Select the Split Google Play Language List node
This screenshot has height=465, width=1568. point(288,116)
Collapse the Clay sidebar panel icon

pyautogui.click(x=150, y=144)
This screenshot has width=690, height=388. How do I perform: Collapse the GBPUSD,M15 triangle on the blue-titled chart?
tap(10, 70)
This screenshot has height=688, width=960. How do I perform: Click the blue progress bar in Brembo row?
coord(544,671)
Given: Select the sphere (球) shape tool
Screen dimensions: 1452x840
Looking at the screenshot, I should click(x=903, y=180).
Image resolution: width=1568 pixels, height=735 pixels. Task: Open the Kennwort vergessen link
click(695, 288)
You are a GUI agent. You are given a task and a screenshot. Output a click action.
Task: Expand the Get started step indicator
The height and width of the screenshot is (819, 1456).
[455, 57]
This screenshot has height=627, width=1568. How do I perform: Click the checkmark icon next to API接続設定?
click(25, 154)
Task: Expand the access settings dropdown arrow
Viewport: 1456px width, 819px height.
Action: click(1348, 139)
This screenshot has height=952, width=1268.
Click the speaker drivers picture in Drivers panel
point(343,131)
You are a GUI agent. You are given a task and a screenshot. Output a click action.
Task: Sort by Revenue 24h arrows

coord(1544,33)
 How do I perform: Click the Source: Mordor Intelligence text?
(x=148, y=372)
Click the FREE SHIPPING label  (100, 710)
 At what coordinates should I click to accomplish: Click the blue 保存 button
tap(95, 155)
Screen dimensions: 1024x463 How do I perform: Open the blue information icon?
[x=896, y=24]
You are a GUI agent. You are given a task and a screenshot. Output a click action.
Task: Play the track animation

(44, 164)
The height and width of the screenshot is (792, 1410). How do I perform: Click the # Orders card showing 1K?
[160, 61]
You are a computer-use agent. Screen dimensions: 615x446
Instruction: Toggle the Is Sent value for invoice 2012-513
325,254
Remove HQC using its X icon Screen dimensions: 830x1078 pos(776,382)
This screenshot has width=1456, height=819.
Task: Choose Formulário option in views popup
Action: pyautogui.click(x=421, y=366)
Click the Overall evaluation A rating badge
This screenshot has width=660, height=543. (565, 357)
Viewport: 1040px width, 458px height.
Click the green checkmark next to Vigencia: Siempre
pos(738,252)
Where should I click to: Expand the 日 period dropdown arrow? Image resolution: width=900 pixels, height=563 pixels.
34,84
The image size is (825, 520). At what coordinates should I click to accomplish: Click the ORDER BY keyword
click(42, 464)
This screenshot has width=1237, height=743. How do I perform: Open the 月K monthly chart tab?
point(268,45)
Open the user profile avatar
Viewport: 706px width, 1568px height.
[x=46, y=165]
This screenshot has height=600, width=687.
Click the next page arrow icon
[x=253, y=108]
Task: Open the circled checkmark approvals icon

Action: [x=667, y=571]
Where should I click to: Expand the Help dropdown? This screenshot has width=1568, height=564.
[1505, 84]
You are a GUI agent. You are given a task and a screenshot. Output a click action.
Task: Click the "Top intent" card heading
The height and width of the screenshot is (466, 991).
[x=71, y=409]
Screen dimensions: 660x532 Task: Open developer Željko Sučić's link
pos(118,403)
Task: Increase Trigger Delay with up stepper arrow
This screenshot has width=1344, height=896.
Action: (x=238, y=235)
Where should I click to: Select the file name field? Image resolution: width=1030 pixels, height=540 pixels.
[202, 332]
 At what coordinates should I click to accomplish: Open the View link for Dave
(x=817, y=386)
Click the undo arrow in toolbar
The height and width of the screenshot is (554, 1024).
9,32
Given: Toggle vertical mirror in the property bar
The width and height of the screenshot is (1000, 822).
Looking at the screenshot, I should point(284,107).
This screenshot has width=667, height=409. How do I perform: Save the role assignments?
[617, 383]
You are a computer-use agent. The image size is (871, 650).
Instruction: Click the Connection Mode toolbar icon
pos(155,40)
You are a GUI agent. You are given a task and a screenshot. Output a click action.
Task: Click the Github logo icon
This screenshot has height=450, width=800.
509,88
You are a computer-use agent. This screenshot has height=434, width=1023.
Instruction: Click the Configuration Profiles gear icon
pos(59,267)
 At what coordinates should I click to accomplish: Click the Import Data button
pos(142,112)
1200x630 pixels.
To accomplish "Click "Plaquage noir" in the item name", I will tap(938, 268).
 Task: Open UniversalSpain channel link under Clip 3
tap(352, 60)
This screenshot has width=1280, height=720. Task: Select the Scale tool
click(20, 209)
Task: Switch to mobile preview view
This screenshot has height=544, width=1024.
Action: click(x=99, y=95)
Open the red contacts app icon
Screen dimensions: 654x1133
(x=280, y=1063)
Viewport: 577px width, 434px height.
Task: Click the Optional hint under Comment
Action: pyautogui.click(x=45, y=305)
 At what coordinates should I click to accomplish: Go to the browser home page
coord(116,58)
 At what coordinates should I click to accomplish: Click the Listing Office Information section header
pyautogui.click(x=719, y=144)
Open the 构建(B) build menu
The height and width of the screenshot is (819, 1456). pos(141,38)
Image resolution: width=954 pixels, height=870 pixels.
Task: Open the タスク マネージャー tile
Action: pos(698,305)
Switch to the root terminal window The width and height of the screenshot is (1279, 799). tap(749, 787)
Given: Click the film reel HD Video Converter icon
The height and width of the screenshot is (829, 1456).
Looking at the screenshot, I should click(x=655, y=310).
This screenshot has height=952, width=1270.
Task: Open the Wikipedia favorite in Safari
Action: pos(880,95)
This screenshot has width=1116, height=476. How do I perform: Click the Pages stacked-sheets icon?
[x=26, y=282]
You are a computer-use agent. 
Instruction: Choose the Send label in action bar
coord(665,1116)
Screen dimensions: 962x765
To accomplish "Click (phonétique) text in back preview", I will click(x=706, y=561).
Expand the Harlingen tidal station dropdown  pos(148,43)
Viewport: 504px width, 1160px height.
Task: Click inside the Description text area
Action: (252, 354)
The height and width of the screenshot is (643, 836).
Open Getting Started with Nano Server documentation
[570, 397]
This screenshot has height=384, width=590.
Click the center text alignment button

==============================

Problem description ▸ Lay out every line of the records above as a Markdown table with the columns No. and Text, numbering the rows in order. Skip blank lines.

Output below ▸
| No. | Text |
|---|---|
| 1 | Select the Split Google Play Language List node |
| 2 | This screenshot has height=465, width=1568. point(288,116) |
| 3 | Collapse the Clay sidebar panel icon |
| 4 | pyautogui.click(x=150, y=144) |
| 5 | This screenshot has width=690, height=388. How do I perform: Collapse the GBPUSD,M15 triangle on the blue-titled chart? |
| 6 | tap(10, 70) |
| 7 | This screenshot has height=688, width=960. How do I perform: Click the blue progress bar in Brembo row? |
| 8 | coord(544,671) |
| 9 | Given: Select the sphere (球) shape tool |
| 10 | Screen dimensions: 1452x840 |
| 11 | Looking at the screenshot, I should click(x=903, y=180). |
| 12 | Image resolution: width=1568 pixels, height=735 pixels. Task: Open the Kennwort vergessen link |
| 13 | click(695, 288) |
| 14 | You are a GUI agent. You are given a task and a screenshot. Output a click action. |
| 15 | Task: Expand the Get started step indicator |
| 16 | The height and width of the screenshot is (819, 1456). |
| 17 | [455, 57] |
| 18 | This screenshot has height=627, width=1568. How do I perform: Click the checkmark icon next to API接続設定? |
| 19 | click(25, 154) |
| 20 | Task: Expand the access settings dropdown arrow |
| 21 | Viewport: 1456px width, 819px height. |
| 22 | Action: click(1348, 139) |
| 23 | This screenshot has height=952, width=1268. |
| 24 | Click the speaker drivers picture in Drivers panel |
| 25 | point(343,131) |
| 26 | You are a GUI agent. You are given a task and a screenshot. Output a click action. |
| 27 | Task: Sort by Revenue 24h arrows |
| 28 | coord(1544,33) |
| 29 |  How do I perform: Click the Source: Mordor Intelligence text? |
| 30 | (x=148, y=372) |
| 31 | Click the FREE SHIPPING label  (100, 710) |
| 32 |  At what coordinates should I click to accomplish: Click the blue 保存 button |
| 33 | tap(95, 155) |
| 34 | Screen dimensions: 1024x463 How do I perform: Open the blue information icon? |
| 35 | [x=896, y=24] |
| 36 | You are a GUI agent. You are given a task and a screenshot. Output a click action. |
| 37 | Task: Play the track animation |
| 38 | (44, 164) |
| 39 | The height and width of the screenshot is (792, 1410). How do I perform: Click the # Orders card showing 1K? |
| 40 | [160, 61] |
| 41 | You are a computer-use agent. Screen dimensions: 615x446 |
| 42 | Instruction: Toggle the Is Sent value for invoice 2012-513 |
| 43 | 325,254 |
| 44 | Remove HQC using its X icon Screen dimensions: 830x1078 pos(776,382) |
| 45 | This screenshot has width=1456, height=819. |
| 46 | Task: Choose Formulário option in views popup |
| 47 | Action: pyautogui.click(x=421, y=366) |
| 48 | Click the Overall evaluation A rating badge |
| 49 | This screenshot has width=660, height=543. (565, 357) |
| 50 | Viewport: 1040px width, 458px height. |
| 51 | Click the green checkmark next to Vigencia: Siempre |
| 52 | pos(738,252) |
| 53 | Where should I click to: Expand the 日 period dropdown arrow? Image resolution: width=900 pixels, height=563 pixels. |
| 54 | 34,84 |
| 55 | The image size is (825, 520). At what coordinates should I click to accomplish: Click the ORDER BY keyword |
| 56 | click(42, 464) |
| 57 | This screenshot has width=1237, height=743. How do I perform: Open the 月K monthly chart tab? |
| 58 | point(268,45) |
| 59 | Open the user profile avatar |
| 60 | Viewport: 706px width, 1568px height. |
| 61 | [x=46, y=165] |
| 62 | This screenshot has height=600, width=687. |
| 63 | Click the next page arrow icon |
| 64 | [x=253, y=108] |
| 65 | Task: Open the circled checkmark approvals icon |
| 66 | Action: [x=667, y=571] |
| 67 | Where should I click to: Expand the Help dropdown? This screenshot has width=1568, height=564. |
| 68 | [1505, 84] |
| 69 | You are a GUI agent. You are given a task and a screenshot. Output a click action. |
| 70 | Task: Click the "Top intent" card heading |
| 71 | The height and width of the screenshot is (466, 991). |
| 72 | [x=71, y=409] |
| 73 | Screen dimensions: 660x532 Task: Open developer Željko Sučić's link |
| 74 | pos(118,403) |
| 75 | Task: Increase Trigger Delay with up stepper arrow |
| 76 | This screenshot has width=1344, height=896. |
| 77 | Action: (x=238, y=235) |
| 78 | Where should I click to: Select the file name field? Image resolution: width=1030 pixels, height=540 pixels. |
| 79 | [202, 332] |
| 80 |  At what coordinates should I click to accomplish: Open the View link for Dave |
| 81 | (x=817, y=386) |
| 82 | Click the undo arrow in toolbar |
| 83 | The height and width of the screenshot is (554, 1024). |
| 84 | 9,32 |
| 85 | Given: Toggle vertical mirror in the property bar |
| 86 | The width and height of the screenshot is (1000, 822). |
| 87 | Looking at the screenshot, I should point(284,107). |
| 88 | This screenshot has width=667, height=409. How do I perform: Save the role assignments? |
| 89 | [617, 383] |
| 90 | You are a computer-use agent. The image size is (871, 650). |
| 91 | Instruction: Click the Connection Mode toolbar icon |
| 92 | pos(155,40) |
| 93 | You are a GUI agent. You are given a task and a screenshot. Output a click action. |
| 94 | Task: Click the Github logo icon |
| 95 | This screenshot has height=450, width=800. |
| 96 | 509,88 |
| 97 | You are a computer-use agent. This screenshot has height=434, width=1023. |
| 98 | Instruction: Click the Configuration Profiles gear icon |
| 99 | pos(59,267) |
| 100 |  At what coordinates should I click to accomplish: Click the Import Data button |
| 101 | pos(142,112) |
| 102 | 1200x630 pixels. |
| 103 | To accomplish "Click "Plaquage noir" in the item name", I will tap(938, 268). |
| 104 |  Task: Open UniversalSpain channel link under Clip 3 |
| 105 | tap(352, 60) |
| 106 | This screenshot has width=1280, height=720. Task: Select the Scale tool |
| 107 | click(20, 209) |
| 108 | Task: Switch to mobile preview view |
| 109 | This screenshot has height=544, width=1024. |
| 110 | Action: click(x=99, y=95) |
| 111 | Open the red contacts app icon |
| 112 | Screen dimensions: 654x1133 |
| 113 | (x=280, y=1063) |
| 114 | Viewport: 577px width, 434px height. |
| 115 | Task: Click the Optional hint under Comment |
| 116 | Action: pyautogui.click(x=45, y=305) |
| 117 |  At what coordinates should I click to accomplish: Go to the browser home page |
| 118 | coord(116,58) |
| 119 |  At what coordinates should I click to accomplish: Click the Listing Office Information section header |
| 120 | pyautogui.click(x=719, y=144) |
| 121 | Open the 构建(B) build menu |
| 122 | The height and width of the screenshot is (819, 1456). pos(141,38) |
| 123 | Image resolution: width=954 pixels, height=870 pixels. |
| 124 | Task: Open the タスク マネージャー tile |
| 125 | Action: pos(698,305) |
| 126 | Switch to the root terminal window The width and height of the screenshot is (1279, 799). tap(749, 787) |
| 127 | Given: Click the film reel HD Video Converter icon |
| 128 | The height and width of the screenshot is (829, 1456). |
| 129 | Looking at the screenshot, I should click(x=655, y=310). |
| 130 | This screenshot has height=952, width=1270. |
| 131 | Task: Open the Wikipedia favorite in Safari |
| 132 | Action: pos(880,95) |
| 133 | This screenshot has width=1116, height=476. How do I perform: Click the Pages stacked-sheets icon? |
| 134 | [x=26, y=282] |
| 135 | You are a computer-use agent.  |
| 136 | Instruction: Choose the Send label in action bar |
| 137 | coord(665,1116) |
| 138 | Screen dimensions: 962x765 |
| 139 | To accomplish "Click (phonétique) text in back preview", I will click(x=706, y=561). |
| 140 | Expand the Harlingen tidal station dropdown  pos(148,43) |
| 141 | Viewport: 504px width, 1160px height. |
| 142 | Task: Click inside the Description text area |
| 143 | Action: (252, 354) |
| 144 | The height and width of the screenshot is (643, 836). |
| 145 | Open Getting Started with Nano Server documentation |
| 146 | [570, 397] |
| 147 | This screenshot has height=384, width=590. |
| 148 | Click the center text alignment button |